<<<<

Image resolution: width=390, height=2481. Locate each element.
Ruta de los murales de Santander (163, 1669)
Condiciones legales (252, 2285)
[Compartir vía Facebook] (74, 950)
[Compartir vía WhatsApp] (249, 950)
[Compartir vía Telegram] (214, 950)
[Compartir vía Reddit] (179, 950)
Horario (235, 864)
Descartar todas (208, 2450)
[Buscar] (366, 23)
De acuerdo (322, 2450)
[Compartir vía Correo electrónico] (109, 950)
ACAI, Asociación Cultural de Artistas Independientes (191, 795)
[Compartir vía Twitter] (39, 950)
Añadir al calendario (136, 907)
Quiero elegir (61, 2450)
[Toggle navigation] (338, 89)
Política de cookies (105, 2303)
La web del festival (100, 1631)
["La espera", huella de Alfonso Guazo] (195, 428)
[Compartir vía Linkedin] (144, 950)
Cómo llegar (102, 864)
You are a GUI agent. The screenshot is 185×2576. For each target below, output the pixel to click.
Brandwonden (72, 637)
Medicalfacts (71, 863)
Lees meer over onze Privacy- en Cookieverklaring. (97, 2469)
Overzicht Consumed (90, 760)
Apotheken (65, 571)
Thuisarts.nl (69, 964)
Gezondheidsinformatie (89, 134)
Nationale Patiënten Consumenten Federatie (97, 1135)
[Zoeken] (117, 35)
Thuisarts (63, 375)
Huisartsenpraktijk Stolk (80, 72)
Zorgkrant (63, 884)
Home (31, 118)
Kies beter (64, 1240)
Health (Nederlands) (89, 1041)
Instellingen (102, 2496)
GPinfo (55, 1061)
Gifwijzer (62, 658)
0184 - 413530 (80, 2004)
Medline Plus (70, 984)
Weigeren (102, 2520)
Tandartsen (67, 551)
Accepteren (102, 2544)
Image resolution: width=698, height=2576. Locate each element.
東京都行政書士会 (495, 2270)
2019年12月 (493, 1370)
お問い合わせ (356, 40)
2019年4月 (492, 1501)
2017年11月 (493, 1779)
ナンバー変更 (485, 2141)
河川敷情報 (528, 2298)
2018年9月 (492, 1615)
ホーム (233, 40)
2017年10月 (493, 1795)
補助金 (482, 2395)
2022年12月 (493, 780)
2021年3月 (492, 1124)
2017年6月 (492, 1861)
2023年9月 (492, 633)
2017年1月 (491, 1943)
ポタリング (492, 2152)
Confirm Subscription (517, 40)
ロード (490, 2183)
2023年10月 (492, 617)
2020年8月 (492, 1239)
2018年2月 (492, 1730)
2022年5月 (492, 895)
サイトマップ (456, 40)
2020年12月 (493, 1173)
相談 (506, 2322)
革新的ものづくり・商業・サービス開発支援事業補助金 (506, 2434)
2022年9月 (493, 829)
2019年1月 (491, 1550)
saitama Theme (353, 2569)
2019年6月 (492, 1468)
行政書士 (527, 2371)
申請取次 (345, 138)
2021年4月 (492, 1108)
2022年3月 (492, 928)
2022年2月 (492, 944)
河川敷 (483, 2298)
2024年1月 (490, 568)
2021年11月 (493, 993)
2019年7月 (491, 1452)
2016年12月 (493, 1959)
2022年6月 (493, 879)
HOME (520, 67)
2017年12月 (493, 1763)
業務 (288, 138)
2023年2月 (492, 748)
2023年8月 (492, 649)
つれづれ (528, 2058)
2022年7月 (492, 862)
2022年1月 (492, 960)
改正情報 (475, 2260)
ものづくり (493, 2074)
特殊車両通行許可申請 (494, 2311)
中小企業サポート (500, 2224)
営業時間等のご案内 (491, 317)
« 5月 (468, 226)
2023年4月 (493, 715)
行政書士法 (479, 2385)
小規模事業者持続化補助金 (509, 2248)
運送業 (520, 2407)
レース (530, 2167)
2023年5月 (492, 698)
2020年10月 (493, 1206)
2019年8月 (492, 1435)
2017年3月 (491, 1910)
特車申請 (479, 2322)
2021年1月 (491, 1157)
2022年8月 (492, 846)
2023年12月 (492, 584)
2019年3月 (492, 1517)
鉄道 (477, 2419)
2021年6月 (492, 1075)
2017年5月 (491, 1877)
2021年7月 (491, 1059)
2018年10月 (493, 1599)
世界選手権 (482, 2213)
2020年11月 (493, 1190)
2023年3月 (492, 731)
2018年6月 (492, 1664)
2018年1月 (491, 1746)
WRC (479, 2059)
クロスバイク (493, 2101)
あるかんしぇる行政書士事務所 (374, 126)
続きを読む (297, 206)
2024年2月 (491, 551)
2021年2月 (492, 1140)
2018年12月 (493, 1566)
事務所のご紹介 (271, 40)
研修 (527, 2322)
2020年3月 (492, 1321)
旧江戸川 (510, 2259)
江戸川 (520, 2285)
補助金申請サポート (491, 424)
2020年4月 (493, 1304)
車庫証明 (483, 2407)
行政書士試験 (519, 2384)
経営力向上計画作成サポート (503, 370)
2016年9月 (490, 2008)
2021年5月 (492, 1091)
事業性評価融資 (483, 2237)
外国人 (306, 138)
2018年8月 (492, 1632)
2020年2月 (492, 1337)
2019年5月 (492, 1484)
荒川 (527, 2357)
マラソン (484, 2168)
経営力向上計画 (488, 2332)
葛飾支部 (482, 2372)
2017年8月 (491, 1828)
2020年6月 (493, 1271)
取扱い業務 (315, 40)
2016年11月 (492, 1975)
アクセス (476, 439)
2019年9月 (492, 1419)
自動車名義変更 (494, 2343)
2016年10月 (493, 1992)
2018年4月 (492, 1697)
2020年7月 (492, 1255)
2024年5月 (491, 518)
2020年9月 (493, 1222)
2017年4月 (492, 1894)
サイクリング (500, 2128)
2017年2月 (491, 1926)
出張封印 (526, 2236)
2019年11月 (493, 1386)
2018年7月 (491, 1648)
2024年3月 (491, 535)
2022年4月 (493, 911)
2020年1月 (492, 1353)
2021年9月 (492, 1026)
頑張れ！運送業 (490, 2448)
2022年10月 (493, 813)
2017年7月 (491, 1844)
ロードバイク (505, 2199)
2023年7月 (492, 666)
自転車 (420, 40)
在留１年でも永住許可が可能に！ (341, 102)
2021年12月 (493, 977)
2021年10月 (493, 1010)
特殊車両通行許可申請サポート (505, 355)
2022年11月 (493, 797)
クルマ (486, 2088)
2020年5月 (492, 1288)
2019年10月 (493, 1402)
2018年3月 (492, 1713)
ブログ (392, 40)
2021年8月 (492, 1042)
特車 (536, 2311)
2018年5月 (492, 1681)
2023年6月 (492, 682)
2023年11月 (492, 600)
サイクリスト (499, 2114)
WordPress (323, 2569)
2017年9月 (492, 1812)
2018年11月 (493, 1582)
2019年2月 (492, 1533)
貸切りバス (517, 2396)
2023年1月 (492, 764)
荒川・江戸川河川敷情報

>>>>

*What the exercise asks*.
Those lines above that contain the string "Compartir" should be returned.

*Solved problem*.
[Compartir vía Facebook] (74, 950)
[Compartir vía WhatsApp] (249, 950)
[Compartir vía Telegram] (214, 950)
[Compartir vía Reddit] (179, 950)
[Compartir vía Correo electrónico] (109, 950)
[Compartir vía Twitter] (39, 950)
[Compartir vía Linkedin] (144, 950)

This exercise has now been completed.